**TASK OBJECTIVE**
Scanning the entries below, copy every line that contains the word "agent".

Stored items:

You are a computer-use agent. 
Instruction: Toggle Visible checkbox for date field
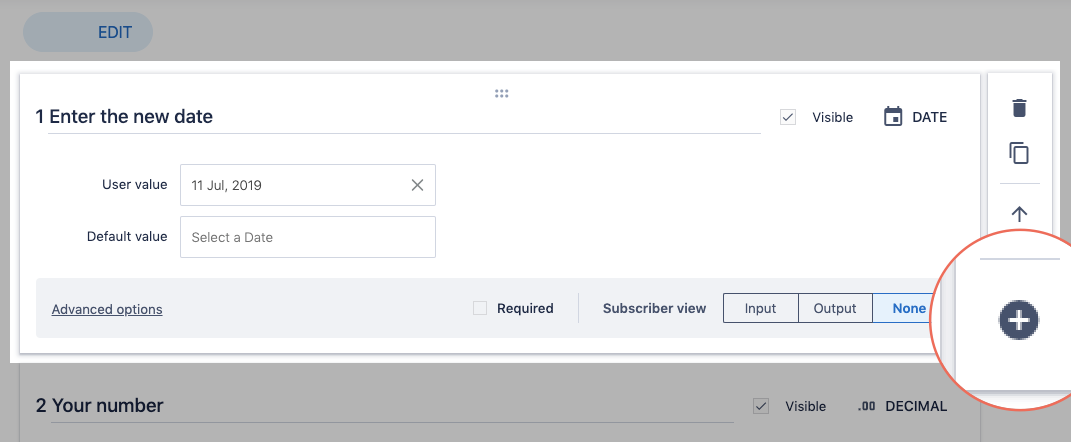788,117
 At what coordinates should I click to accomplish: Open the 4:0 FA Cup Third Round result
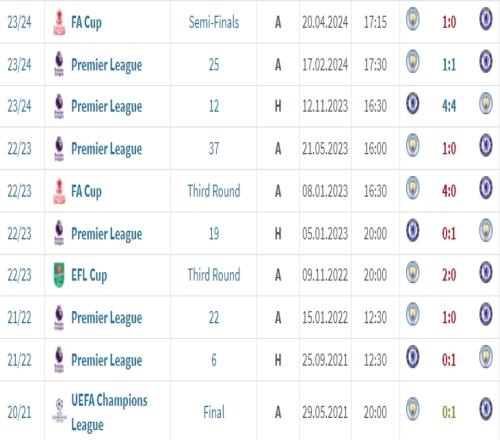(449, 191)
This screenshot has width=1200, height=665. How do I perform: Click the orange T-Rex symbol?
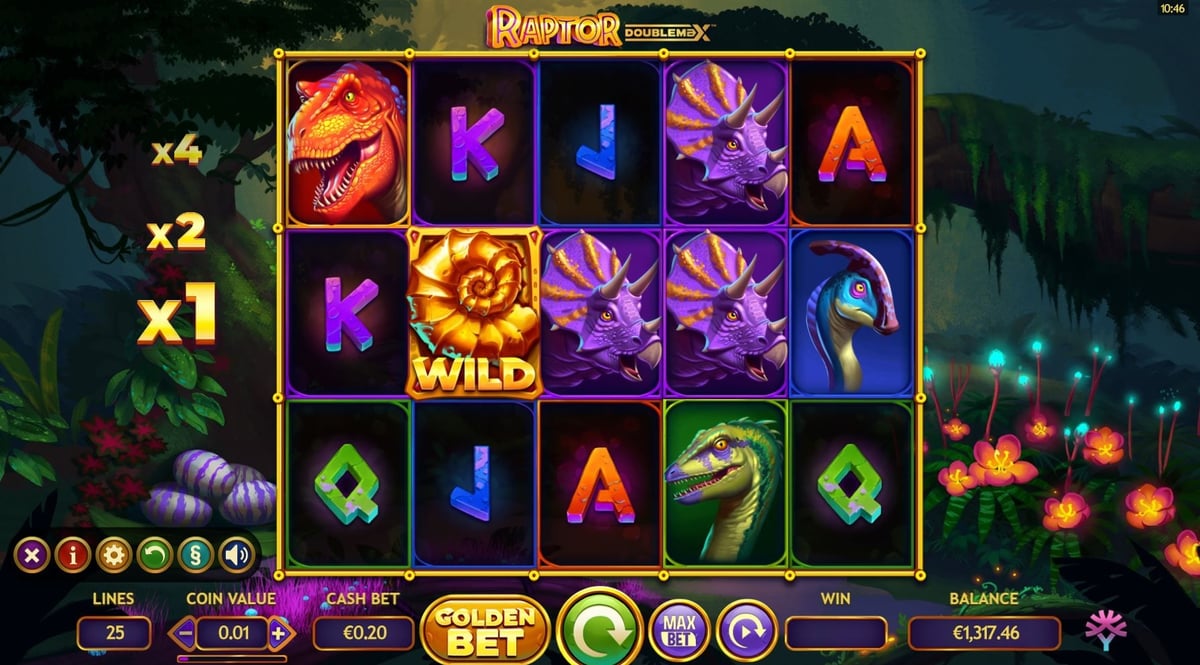[349, 141]
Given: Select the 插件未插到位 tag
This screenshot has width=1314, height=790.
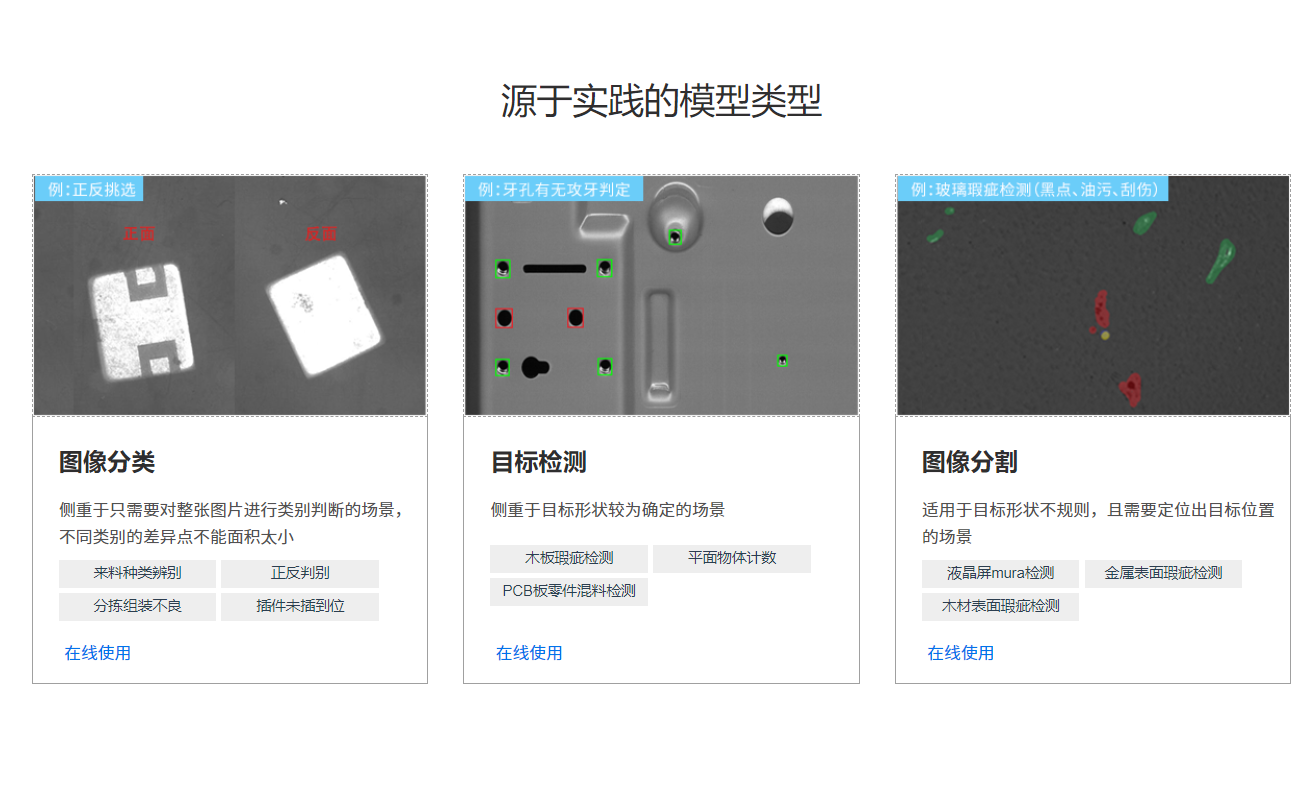Looking at the screenshot, I should pos(300,607).
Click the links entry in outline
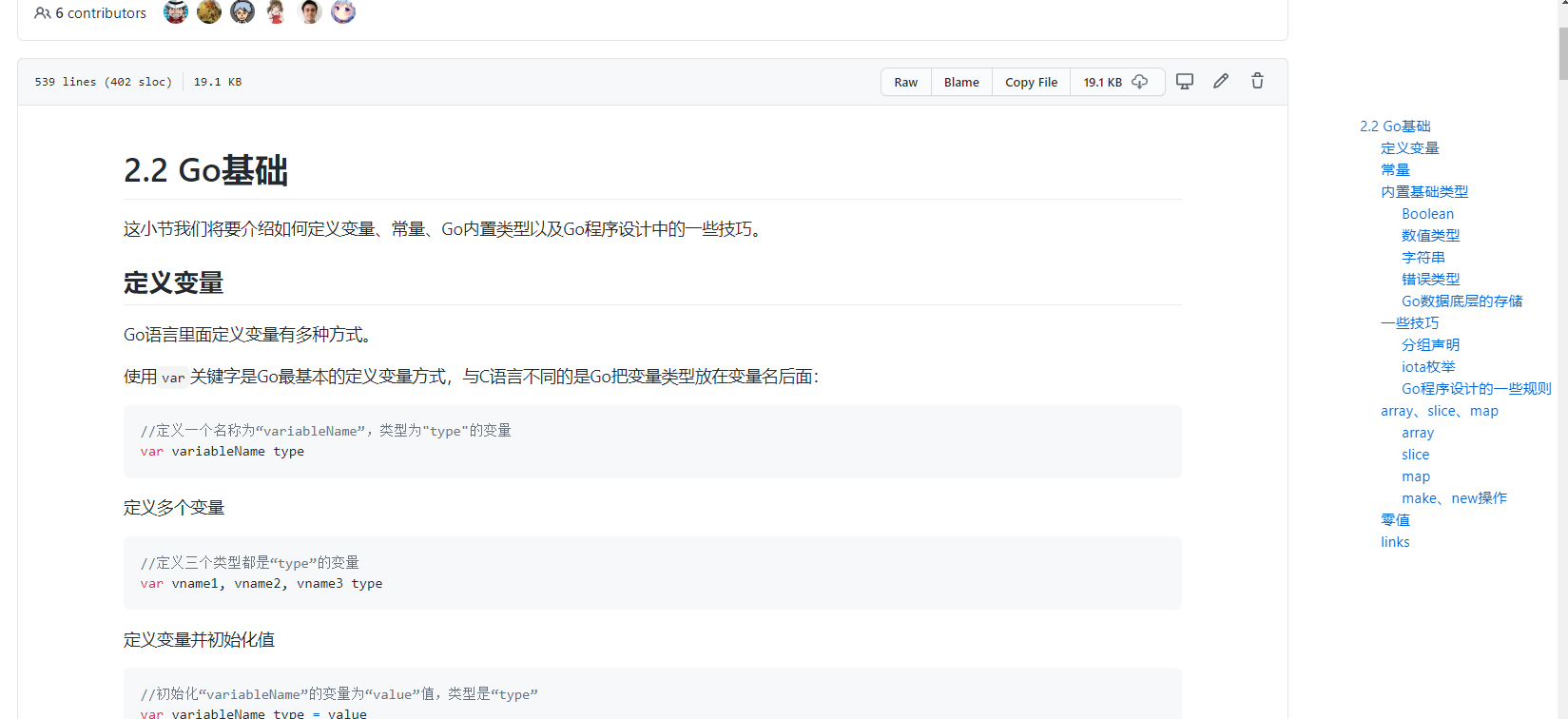The width and height of the screenshot is (1568, 719). point(1395,542)
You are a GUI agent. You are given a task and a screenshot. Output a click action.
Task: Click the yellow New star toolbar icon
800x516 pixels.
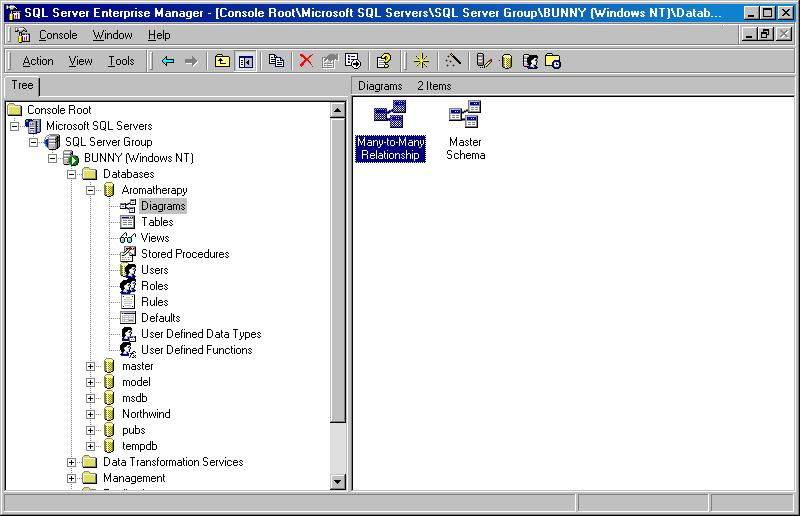tap(421, 61)
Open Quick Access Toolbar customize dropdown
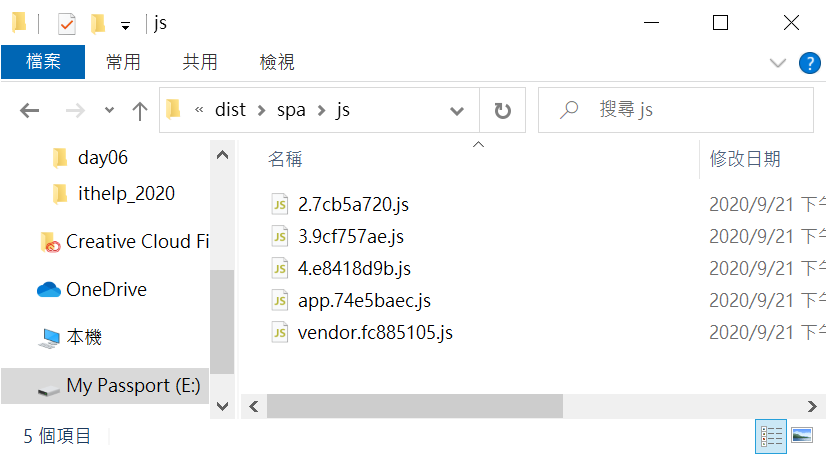The width and height of the screenshot is (827, 455). coord(125,25)
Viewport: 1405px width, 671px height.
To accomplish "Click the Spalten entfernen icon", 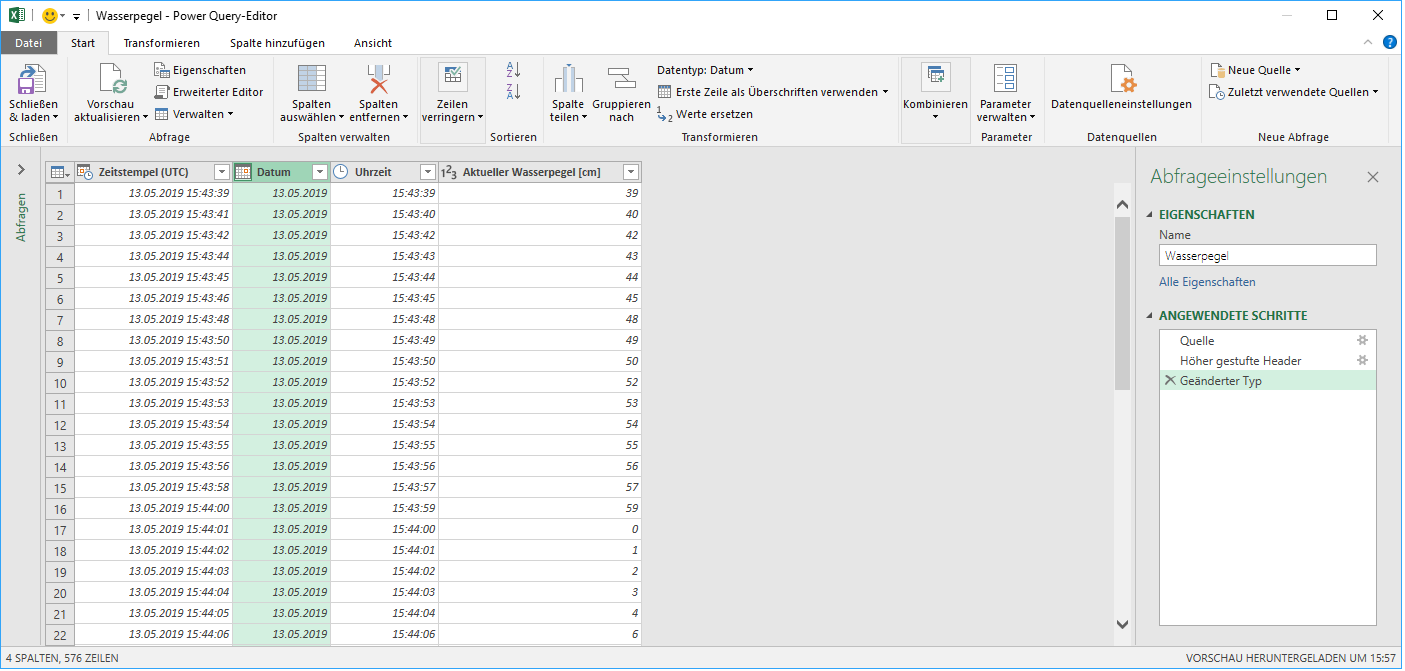I will (379, 80).
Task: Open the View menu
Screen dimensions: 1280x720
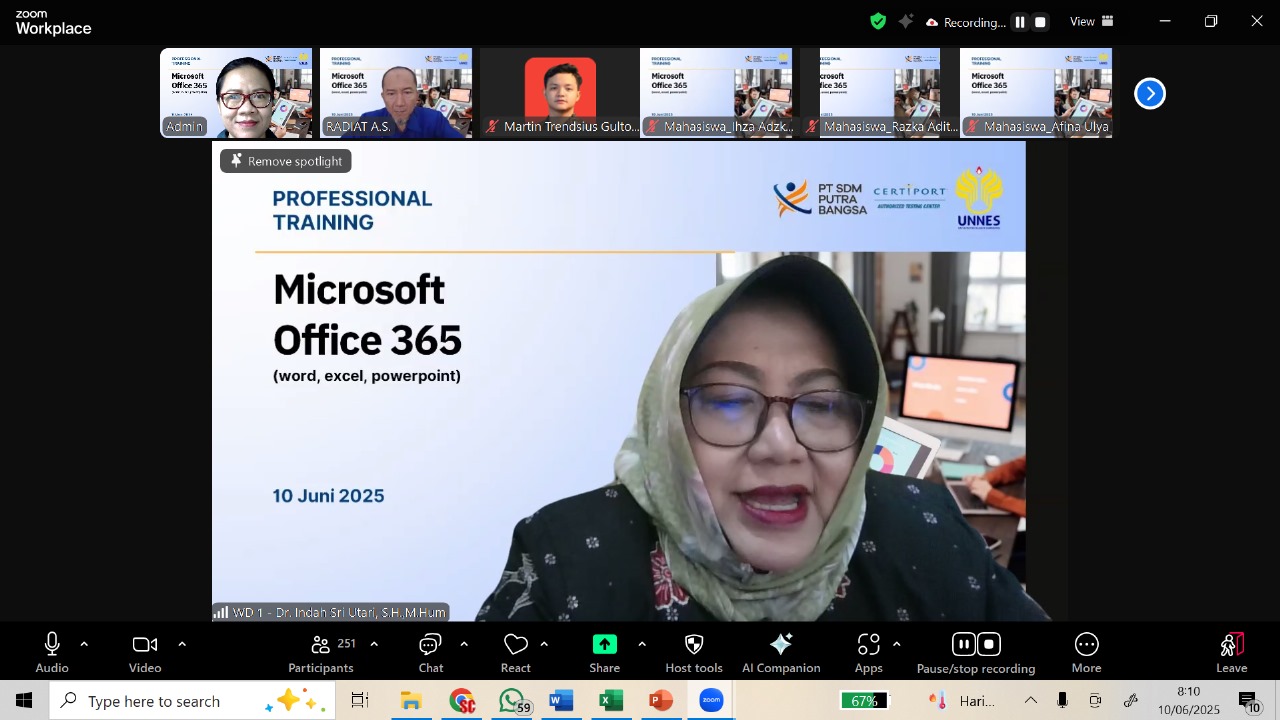Action: pos(1089,21)
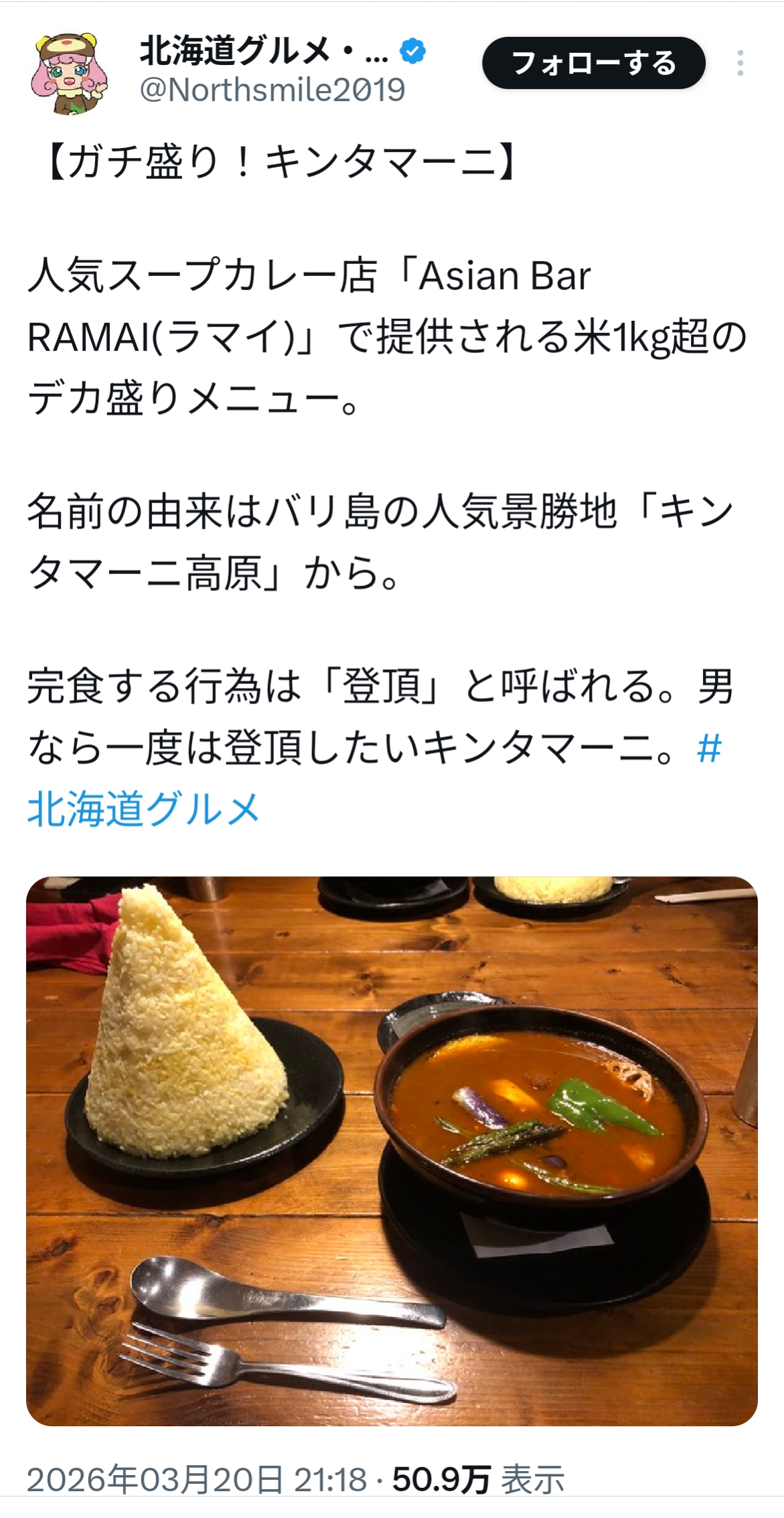View the 2026年03月20日 21:18 timestamp

coord(197,1479)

**YOUR RESPONSE**
You are a computer-use agent. 
You are a GUI agent. You are given a task and a screenshot. Output a click action.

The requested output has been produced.